• **WORK REQUIRED**
The answer must consist solely of the lines from the one containing "[button] (86, 33)" through the last line of the records, set down exactly and without any pictures.

[Screenshot grounding data]
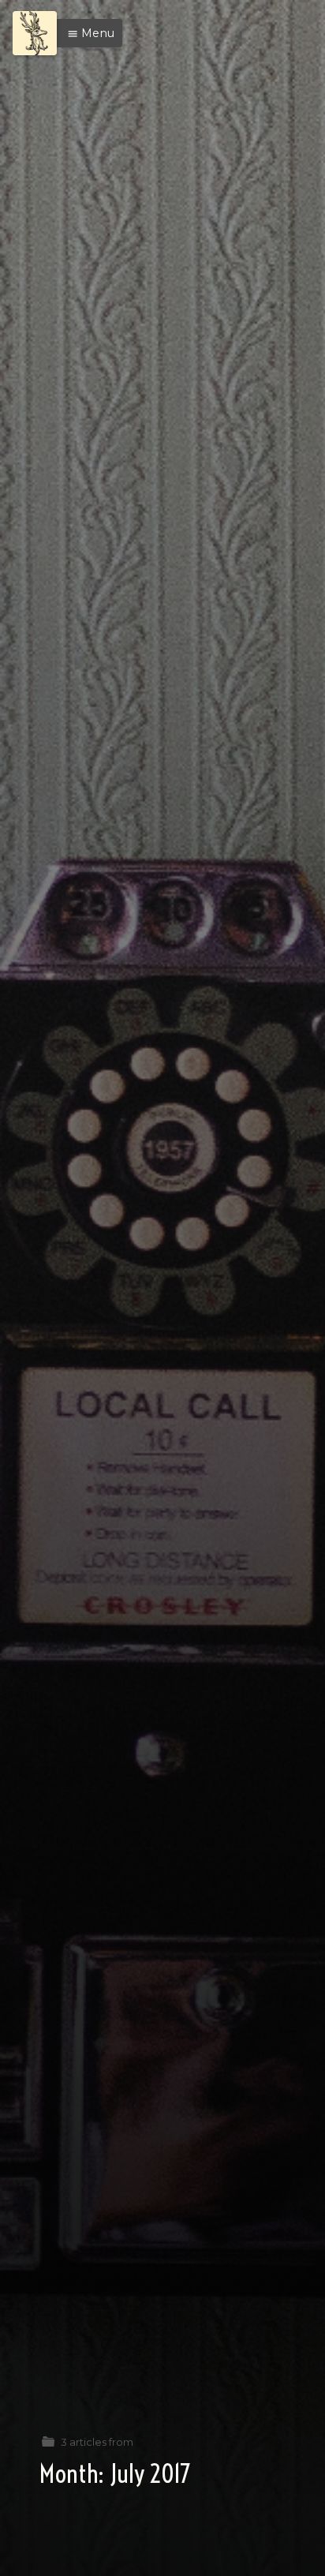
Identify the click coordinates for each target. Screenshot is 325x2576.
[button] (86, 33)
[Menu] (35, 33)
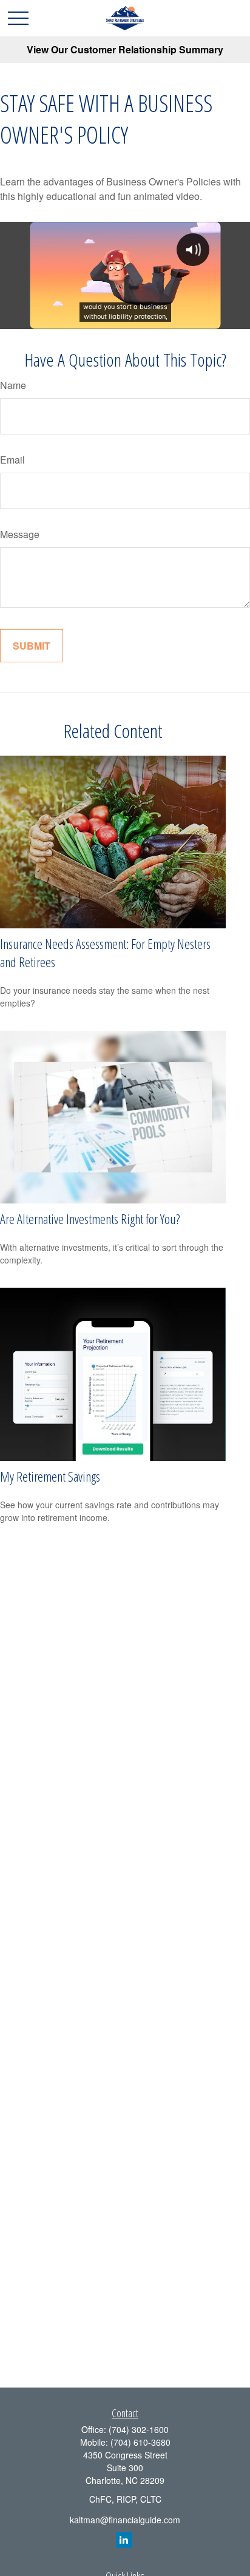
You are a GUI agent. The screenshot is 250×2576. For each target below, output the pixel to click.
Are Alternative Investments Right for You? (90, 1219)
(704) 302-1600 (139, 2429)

• **ANSWER FOR THIS EXERCISE**
[button] (86, 33)
[Menu] (35, 33)
You are a GUI agent. The screenshot is 250×2576. For each target below, output the pixel to click.
Are Alternative Investments Right for You? (90, 1219)
(704) 302-1600 (139, 2429)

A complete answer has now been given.